The dubious policies of overcriminalization and drug prohibition are two frequent topics on this blog, so this excellent Ethan Nadelmann essay on the utter failure of America’s 40-year War on Drugs caught my eye. The entire piece is worth reading, but his final point is particularly illuminating:
Legalization has to be on the table. Not because it is necessarily the best solution. Not because it is the obvious alternative to the evident failures of drug prohibition. But for three important reasons:
First, because it is the best way to reduce dramatically the crime, violence, corruption and other extraordinary costs and harmful consequences of prohibition;
Second, because there are as many options — indeed more — for legally regulating drugs as there are options for prohibiting them; and
Third, because putting legalization on the table involves asking fundamental questions about why drug prohibitions first emerged, and whether they were or are truly essential to protect human societies from their own vulnerabilities. Insisting that legalization be on the table — in legislative hearings, public forums and internal government discussions — is not the same as advocating that all drugs be treated the same as alcohol and tobacco.
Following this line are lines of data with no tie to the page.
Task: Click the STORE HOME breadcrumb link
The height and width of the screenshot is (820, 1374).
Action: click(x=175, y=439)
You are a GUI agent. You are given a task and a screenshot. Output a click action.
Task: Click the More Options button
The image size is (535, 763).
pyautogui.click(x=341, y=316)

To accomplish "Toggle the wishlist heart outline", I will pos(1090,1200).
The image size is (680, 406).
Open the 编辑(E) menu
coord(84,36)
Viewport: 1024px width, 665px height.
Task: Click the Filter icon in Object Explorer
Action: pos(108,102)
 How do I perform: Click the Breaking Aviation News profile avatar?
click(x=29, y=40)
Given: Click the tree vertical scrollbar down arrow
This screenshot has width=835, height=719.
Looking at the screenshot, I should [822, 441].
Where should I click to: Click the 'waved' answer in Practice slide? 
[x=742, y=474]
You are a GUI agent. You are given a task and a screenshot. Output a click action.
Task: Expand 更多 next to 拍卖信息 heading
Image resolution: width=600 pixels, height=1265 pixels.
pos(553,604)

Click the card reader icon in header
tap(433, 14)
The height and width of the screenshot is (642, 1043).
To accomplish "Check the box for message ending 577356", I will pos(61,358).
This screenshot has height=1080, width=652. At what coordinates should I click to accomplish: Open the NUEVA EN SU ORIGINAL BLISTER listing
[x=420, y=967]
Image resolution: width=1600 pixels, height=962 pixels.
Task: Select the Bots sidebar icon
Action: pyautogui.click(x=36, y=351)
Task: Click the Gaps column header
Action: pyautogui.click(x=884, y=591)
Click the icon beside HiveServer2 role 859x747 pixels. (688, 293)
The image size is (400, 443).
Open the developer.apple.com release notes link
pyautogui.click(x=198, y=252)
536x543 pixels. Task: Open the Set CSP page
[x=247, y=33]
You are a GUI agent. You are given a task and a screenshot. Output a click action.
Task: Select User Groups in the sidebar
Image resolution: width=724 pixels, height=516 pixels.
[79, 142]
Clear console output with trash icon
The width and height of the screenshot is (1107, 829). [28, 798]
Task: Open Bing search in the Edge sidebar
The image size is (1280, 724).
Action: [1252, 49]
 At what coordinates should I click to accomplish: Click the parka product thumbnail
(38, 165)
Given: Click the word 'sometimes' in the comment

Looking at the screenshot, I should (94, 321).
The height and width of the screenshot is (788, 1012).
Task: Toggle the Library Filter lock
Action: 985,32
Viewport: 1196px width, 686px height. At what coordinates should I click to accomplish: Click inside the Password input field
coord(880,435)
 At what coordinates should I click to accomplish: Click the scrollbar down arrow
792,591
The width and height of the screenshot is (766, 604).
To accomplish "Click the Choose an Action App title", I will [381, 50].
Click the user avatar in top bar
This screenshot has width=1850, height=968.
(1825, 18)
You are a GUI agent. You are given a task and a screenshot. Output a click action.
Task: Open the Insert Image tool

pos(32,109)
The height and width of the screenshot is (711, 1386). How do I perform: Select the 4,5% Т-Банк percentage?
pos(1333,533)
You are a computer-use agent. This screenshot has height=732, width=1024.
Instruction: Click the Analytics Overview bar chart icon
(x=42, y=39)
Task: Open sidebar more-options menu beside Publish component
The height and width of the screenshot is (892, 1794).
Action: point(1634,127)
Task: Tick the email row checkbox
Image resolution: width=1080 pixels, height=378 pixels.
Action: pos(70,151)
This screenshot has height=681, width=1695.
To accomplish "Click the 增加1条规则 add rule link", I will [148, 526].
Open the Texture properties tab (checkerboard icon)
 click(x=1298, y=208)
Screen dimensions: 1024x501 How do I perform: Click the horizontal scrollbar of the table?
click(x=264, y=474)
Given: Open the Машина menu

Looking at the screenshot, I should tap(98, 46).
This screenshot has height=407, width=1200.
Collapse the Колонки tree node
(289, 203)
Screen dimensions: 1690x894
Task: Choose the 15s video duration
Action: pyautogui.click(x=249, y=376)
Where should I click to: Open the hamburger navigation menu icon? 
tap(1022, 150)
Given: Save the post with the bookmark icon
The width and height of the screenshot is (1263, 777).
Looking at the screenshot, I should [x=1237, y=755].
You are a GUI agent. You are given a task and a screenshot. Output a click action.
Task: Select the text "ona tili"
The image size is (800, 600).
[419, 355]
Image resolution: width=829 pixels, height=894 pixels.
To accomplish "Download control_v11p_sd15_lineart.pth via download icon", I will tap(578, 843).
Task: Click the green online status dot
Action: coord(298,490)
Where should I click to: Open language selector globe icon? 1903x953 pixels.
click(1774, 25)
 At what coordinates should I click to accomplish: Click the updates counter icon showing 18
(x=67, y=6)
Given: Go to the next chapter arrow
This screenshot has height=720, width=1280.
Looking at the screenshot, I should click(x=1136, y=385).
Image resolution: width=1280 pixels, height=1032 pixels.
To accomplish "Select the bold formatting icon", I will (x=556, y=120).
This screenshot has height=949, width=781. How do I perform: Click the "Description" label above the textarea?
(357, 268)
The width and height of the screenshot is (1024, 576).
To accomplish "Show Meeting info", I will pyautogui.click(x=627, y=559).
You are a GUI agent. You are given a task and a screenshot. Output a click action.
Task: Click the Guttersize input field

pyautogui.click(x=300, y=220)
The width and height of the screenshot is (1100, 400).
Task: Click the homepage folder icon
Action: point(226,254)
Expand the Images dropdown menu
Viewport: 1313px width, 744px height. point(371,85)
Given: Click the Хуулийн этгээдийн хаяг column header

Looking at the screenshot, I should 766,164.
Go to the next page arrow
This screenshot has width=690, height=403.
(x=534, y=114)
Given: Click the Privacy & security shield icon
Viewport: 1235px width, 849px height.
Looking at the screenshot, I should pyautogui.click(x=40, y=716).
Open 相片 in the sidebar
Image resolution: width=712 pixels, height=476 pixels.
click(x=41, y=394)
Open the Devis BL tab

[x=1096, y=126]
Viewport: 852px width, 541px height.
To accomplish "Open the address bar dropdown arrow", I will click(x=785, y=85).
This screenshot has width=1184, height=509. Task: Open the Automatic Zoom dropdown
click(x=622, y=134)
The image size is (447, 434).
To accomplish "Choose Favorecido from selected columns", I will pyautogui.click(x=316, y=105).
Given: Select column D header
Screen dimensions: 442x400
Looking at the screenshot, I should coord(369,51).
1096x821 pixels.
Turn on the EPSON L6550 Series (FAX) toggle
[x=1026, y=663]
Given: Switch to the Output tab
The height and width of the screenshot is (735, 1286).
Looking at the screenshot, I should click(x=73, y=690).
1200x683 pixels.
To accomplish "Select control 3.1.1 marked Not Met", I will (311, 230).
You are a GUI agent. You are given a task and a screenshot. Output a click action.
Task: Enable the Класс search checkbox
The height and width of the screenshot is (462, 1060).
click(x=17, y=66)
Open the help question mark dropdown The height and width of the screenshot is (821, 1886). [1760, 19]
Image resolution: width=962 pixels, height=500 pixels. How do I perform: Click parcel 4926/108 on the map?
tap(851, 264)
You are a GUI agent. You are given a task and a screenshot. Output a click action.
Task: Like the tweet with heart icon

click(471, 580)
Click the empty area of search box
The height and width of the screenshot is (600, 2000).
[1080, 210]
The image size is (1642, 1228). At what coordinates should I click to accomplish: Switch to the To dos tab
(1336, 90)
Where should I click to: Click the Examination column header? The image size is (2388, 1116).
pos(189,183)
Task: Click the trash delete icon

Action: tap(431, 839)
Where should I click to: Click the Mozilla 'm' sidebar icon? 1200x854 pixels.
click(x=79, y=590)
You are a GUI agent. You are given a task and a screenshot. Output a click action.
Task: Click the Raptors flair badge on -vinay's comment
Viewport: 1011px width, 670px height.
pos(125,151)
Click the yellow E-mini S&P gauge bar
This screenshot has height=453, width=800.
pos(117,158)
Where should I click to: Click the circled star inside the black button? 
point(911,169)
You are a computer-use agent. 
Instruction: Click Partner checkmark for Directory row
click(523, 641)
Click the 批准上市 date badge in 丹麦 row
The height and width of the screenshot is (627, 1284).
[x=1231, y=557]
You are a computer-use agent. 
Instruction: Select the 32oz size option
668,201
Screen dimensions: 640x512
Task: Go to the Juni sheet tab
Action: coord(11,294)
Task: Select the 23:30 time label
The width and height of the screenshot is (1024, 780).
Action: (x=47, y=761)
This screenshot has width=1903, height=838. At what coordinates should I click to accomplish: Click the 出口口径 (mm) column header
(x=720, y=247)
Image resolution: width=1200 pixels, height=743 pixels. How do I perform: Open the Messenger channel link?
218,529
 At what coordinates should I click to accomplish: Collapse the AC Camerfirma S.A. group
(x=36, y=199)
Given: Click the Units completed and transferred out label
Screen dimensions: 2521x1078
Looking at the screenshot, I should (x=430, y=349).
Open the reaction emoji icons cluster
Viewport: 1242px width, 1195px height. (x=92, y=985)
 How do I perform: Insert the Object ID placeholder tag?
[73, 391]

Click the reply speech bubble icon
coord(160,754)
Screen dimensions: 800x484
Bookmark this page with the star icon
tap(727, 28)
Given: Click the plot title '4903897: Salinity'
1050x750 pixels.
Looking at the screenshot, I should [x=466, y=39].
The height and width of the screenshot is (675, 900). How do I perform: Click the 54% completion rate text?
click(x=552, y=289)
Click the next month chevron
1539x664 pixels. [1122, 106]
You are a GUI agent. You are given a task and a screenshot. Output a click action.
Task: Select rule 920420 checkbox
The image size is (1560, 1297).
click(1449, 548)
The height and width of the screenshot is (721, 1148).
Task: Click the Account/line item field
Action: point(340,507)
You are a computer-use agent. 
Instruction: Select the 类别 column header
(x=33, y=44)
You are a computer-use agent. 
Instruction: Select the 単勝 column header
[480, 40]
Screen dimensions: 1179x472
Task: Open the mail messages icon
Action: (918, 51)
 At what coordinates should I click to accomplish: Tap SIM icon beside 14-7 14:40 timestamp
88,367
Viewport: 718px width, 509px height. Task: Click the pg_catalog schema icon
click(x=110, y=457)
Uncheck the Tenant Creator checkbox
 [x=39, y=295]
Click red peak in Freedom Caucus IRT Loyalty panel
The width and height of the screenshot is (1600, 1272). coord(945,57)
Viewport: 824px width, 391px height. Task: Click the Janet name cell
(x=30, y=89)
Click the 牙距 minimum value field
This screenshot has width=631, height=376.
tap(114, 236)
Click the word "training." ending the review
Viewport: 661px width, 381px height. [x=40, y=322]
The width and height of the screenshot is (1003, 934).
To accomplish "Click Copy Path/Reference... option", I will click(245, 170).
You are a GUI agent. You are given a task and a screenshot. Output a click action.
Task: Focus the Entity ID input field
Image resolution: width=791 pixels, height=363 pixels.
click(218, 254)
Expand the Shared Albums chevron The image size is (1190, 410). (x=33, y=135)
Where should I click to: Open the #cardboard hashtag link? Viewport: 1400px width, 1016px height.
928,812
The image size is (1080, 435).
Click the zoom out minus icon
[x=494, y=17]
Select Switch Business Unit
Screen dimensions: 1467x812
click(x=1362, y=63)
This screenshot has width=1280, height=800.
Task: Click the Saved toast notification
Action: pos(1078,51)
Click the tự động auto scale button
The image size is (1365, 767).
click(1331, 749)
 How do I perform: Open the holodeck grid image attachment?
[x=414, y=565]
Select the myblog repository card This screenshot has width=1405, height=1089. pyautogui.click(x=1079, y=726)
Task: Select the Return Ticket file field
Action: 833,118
It is, rather, a demand that prohibitionist precepts and policies be treated not as gospel but as political choices that merit critical assessment, including objective comparison with non-prohibitionist approaches.
My question is whether the elaborate law enforcement infrastructure that has been constructed to deal with drug prohibition policy become such a powerful political force that it effectively prevents Congress from changing this disastrous policy for the better good of the majority?